Don’t overthink it, be brave, and just do it

Chett Rubenstein: I’m fascinated and inspired by the fact that the war motivated you guys to do what you did in three months. But are there lessons we can apply in a non-war situation to still achieve that kind of velocity and speed of innovation? I’d love to hear your thoughts on that, if you have any takeaways from that experience.

Hryhorii Tatsyi: The war was the big motivating factor. But even without war, if you are brave enough and you make the decision to do it, just do it. Don’t think about it too much, take care of your product, and just do it.
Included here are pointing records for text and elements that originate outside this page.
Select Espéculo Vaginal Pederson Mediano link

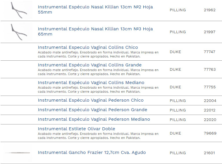(x=94, y=119)
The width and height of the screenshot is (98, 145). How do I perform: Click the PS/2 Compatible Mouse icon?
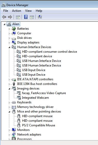(x=19, y=125)
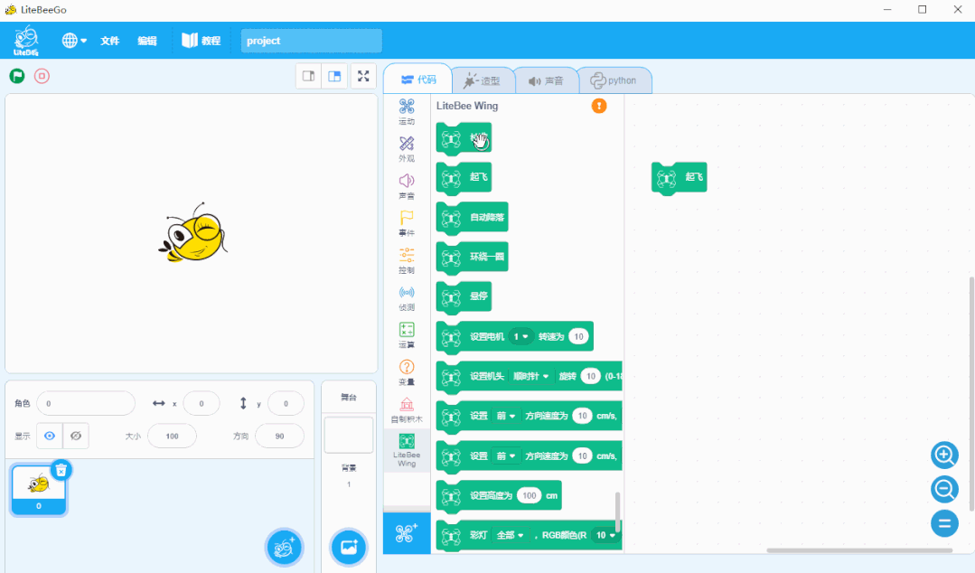Enter full screen stage mode
This screenshot has height=573, width=975.
pos(363,76)
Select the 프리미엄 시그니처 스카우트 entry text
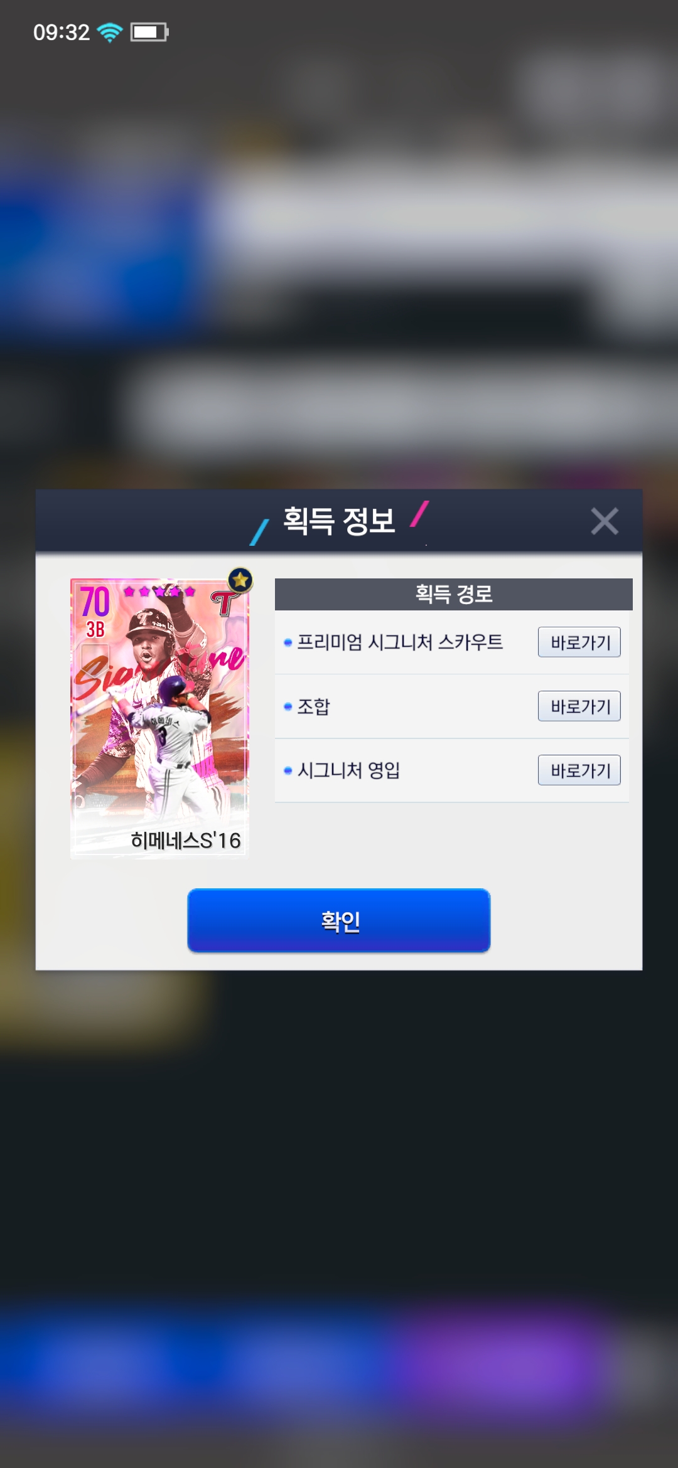The height and width of the screenshot is (1468, 678). click(400, 642)

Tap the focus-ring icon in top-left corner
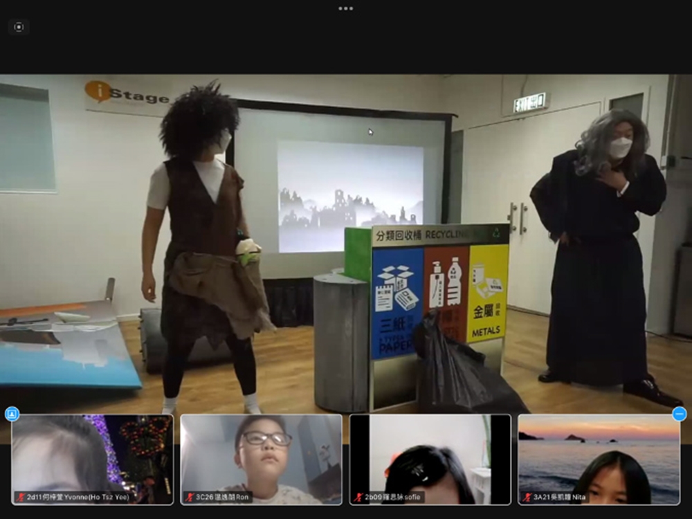click(19, 27)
Some of the companies that did the migration with us were really overthinking everything, always asking, “What happens if …?” You can’t always do real testing, so just try. And you don’t always need a 99.9 percent service-level agreement. Just do it. Believe in your people and be brave.

James Kaplan: Are there learnings from your experience being disseminated across the rest of the bank to other geographies? Are people from elsewhere in the Raiffeisen Bank group looking at this and thinking they can migrate by taking your advice about moving aggressively?

Hryhorii Tatsyi: Actually, we’ve already had a few calls with different countries. Tomorrow we have a call with Tatra Banka in Slovakia, which is part of our group. And I’ll say to them just as I said to you: Don’t overthink it, be brave, and just do it.